BANCO LOCAL VOLUNTARIADO ENTRONCAMENTO

Archive for December de 2006

POR UMA CIDADANIA ACTIVA E SOLIDÁRIA

Posted by: BLVE in: ● December 8, 2006

 

Os participantes no Colóquio “Que Voluntariado e que Voluntários, para Hoje”, realizado a 5 de Dezembro de 2006 em Entroncamento…

Considerando:

Que o Voluntariado se “assume como um recurso activo a favor dos cidadãos e em prol do desenvolvimento, potenciando maior qualidade nas Respostas Sociais, e é um reconhecido valor para a humanização da sociedade” hodierna; Que “o Voluntário é o cidadão que de forma livre, desinteressada e responsável, se compromete de acordo com as suas aptidões próprias e no seu tempo livre, a realizar acções de Voluntariado no âmbito de uma Organização Promotora (Lei 71/98 de e de Novembro)”;

Que se verificam situações de duvidosa legalidade, pouco transparentes e de manifesta inconstitucionalidade, como por exemplo, Organizações com personalidade jurídica, imporem certas práticas aos Voluntários, em prejuízo do que dispõe a Legislação e em flagrante contradição com o disposto no Artigo 13.º da Constituição da República Portuguesa, que determina o Princípio da Igualdade entre cidadãos: “1.Todos os cidadãos têm a mesma dignidade social e são iguais perante a Lei. 2. Ninguém pode ser privilegiado, beneficiado, prejudicado, privado de qualquer direito ou isento de qualquer dever, em razão de ascendência, sexo, raça, língua, território de origem, religião, convicções políticas ou ideológicas, instrução, situação económica, condição social ou orientação sexual”.

Acreditando:

Que a Associação Voluntariado e Acção Social do Entroncamento, é um Projecto válido de Voluntariado, organizado, sério e responsável, que faz sentido no contexto social e geográfico do concelho do Entroncamento, e que vale a pena integrar.
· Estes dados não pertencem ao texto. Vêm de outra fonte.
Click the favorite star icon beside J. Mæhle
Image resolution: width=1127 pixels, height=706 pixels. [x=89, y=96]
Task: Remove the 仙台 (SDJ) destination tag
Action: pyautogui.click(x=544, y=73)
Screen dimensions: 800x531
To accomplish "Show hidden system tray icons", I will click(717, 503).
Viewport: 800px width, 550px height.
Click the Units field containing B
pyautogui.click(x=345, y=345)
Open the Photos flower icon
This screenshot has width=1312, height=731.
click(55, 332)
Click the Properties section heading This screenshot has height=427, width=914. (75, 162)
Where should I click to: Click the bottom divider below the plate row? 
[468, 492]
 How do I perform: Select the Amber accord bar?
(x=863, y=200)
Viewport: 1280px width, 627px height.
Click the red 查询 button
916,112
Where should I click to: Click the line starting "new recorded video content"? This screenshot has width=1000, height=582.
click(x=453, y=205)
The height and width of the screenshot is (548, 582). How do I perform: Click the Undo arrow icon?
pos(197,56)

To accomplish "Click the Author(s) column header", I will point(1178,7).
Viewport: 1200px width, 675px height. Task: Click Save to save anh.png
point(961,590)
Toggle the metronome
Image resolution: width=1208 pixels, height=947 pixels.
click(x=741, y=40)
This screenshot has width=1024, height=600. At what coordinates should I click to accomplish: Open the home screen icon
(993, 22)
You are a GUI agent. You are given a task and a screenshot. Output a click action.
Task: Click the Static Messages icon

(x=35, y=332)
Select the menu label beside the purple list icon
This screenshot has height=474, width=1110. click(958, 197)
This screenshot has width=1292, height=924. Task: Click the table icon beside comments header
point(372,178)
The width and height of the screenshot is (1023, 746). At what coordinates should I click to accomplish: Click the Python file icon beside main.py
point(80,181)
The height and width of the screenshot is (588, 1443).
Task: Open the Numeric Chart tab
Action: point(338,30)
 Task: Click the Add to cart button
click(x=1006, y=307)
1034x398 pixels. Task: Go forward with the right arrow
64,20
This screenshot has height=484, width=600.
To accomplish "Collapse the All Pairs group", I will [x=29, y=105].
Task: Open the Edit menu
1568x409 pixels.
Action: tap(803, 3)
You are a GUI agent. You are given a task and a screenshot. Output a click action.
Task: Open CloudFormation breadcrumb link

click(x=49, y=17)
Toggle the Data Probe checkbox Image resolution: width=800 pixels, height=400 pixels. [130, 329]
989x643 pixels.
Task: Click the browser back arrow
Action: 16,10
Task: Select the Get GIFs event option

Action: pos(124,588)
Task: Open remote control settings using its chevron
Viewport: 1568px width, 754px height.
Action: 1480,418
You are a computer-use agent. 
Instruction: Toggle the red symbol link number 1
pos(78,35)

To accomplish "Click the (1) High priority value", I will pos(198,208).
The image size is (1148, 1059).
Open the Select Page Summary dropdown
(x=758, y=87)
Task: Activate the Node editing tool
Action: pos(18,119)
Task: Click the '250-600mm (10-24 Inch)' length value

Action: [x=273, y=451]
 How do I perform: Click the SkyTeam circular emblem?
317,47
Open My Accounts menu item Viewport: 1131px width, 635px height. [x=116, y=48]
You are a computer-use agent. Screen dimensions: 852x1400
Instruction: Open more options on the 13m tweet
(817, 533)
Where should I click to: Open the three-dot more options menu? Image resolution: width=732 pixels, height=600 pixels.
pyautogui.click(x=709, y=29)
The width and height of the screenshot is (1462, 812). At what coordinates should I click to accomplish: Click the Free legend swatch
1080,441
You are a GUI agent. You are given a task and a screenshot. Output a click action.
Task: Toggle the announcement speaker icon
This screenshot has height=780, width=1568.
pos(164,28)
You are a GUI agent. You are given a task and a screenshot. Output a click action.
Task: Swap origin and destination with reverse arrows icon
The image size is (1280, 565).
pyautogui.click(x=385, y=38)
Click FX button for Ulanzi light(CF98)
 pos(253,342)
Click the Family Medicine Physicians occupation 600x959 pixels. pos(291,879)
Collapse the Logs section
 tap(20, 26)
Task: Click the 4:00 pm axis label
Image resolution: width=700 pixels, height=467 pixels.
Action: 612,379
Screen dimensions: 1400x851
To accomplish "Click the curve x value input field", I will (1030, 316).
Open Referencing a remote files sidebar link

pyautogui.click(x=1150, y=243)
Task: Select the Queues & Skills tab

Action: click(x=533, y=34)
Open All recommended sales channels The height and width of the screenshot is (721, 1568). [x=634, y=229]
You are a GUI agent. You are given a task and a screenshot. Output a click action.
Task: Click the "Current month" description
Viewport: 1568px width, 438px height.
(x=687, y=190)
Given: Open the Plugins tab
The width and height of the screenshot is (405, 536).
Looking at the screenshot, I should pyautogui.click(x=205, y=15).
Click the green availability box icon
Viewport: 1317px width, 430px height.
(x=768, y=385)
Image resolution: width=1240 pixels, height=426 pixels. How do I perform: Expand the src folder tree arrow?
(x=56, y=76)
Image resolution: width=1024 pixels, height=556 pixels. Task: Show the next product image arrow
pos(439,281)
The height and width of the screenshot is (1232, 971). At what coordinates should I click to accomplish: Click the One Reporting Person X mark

Que o Banco Local de Voluntariado do Entroncamento, em fase de implementação, é seguramente um objectivo que responde às necessidades de Voluntariado e “um local de encontro entre cidadãos que desejam ser Voluntários e as Organizações Promotoras de Projectos de Voluntariado”.

 

Que a positiva convivência cívica entre Cidadãos e entre Organizações é fundamental para o entendimento de papéis e da união de sinergias ou celebração de parcerias, com vista à adopção de Respostas Sociais e de Voluntariado, eficientes, eficazes e adequadas às necessidades emergentes.

Apelam:

Aos cidadãos, que procurem informar-se e equacionem as possibilidades de realização do Voluntariado, tendo em conta que se trata de um “exercício livre de uma cidadania activa e solidária”; e encaminhem as suas escolhas para contextos organizados de Voluntariado, de acordo com a Legislação.

Às Organizações, que tenham uma especial atenção aos seus desempenhos enquanto Entidades Promotoras de Voluntariado, no sentido do entendimento sobre o lugar e o papel dos Voluntários, do cumprimento da Legislação laboral e do Voluntariado, e do respeito pelos Direitos e Deveres dos Voluntários.

Às grandes Estruturas sociais e políticas, Fóruns produtores de opinião e Plataformas de Representação, que se orientem no sentido de que o exercício do Voluntariado seja compatível com outros compromissos de cidadania, nomeadamente situações de desemprego subsidiado, que não exerçam pressão sobre os Voluntários e Organizações, visando a sua formatação ideológica, filosófica ou confessional; e que acolham, tal como o Estado Português, “o reconhecimento da importância do Voluntariado para o exercício da cidadania e o desafio da sua organização”.